Addis-Abeba et Pékin entretiennent d’étroites relations économiques depuis des décennies. La Chine détient les trois quarts de la dette bilatérale éthiopienne après avoir massivement investi dans les infrastructures du pays, notamment la ligne de chemin de fer reliant Addis-Abeba à Djibouti ou dans des lignes de transmission reliant le grand barrage de la Renaissance sur le Nil avec le reste du territoire.
Pour l’Ethiopie, le minage de cryptomonnaies, activité extrêmement énergivore, est un pari risqué car il pourrait mettre en péril sa sécurité énergétique, comme ce fut le cas au Kazakhstan et en Islande, où les réseaux se trouvaient régulièrement saturés par les fermes de bitcoins. Il appartient à Addis-Abeba de décider si les revenus issus du minage seront alloués aux objectifs de relier des millions d’Ethiopiens à l’électricité. Aujourd’hui, l’Ethiopie « connaît le troisième plus grand déficit d’accès à l’énergie en Afrique subsaharienne, avec environ la moitié de la population n’ayant toujours pas accès à une électricité fiable », selon la Banque mondiale.

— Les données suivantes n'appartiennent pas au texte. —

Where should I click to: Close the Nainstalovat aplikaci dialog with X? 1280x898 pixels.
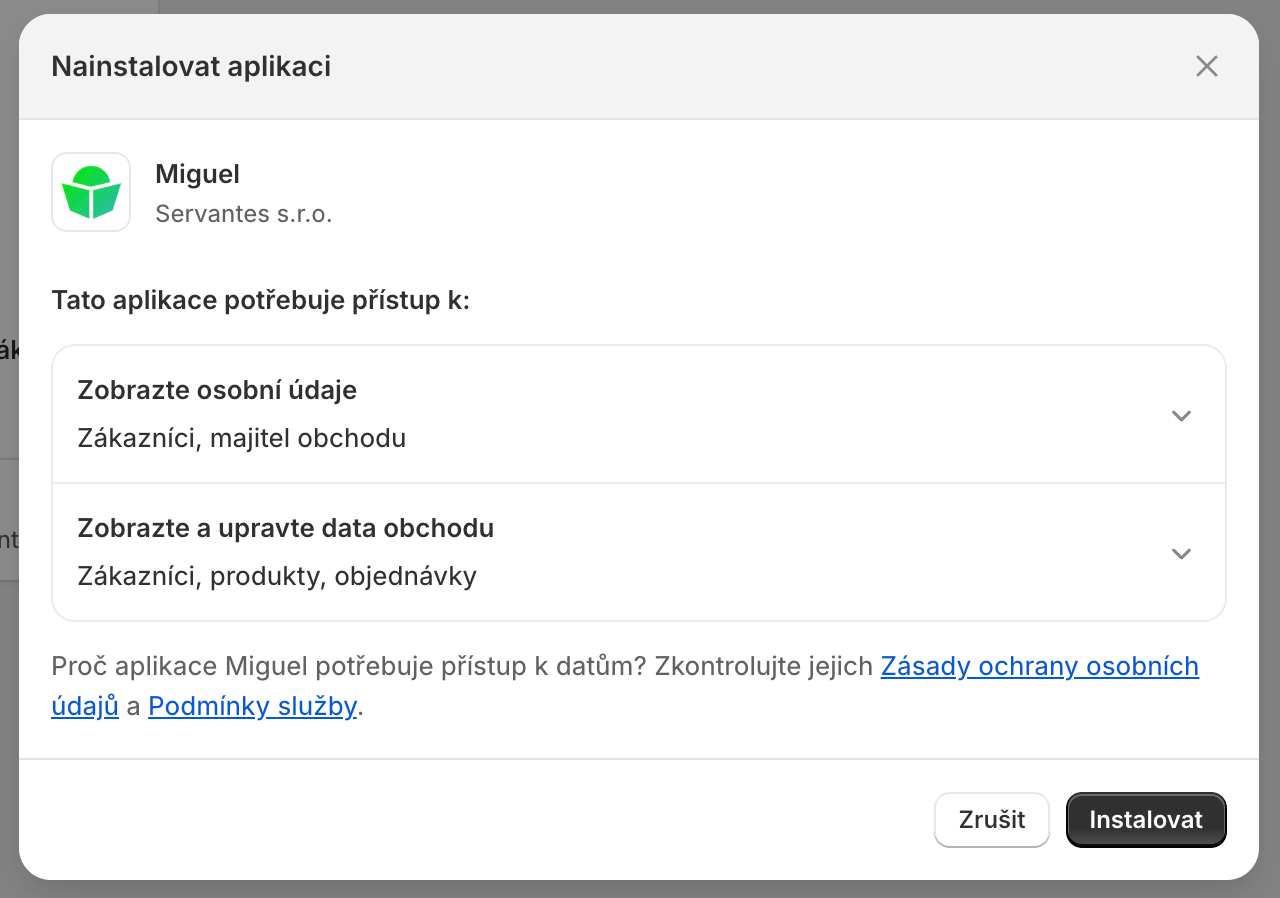tap(1206, 67)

Quant aux entreprises de bitcoins, si elles se disent séduites par des prix de l’énergie défiant toute concurrence, elles suivront de près la réglementation locale. Pour l’heure, une seule taxe sociale (3 %) est imposée aux mineurs. Mais le gouvernement éthiopien s’apprête à augmenter la fiscalité. Le second pays le plus peuplé d’Afrique présente également un risque politique. Moins de deux ans après la fin de la guerre du Tigré, près de la moitié du territoire éthiopien reste inaccessible, en proie aux insurrections et à l’instabilité.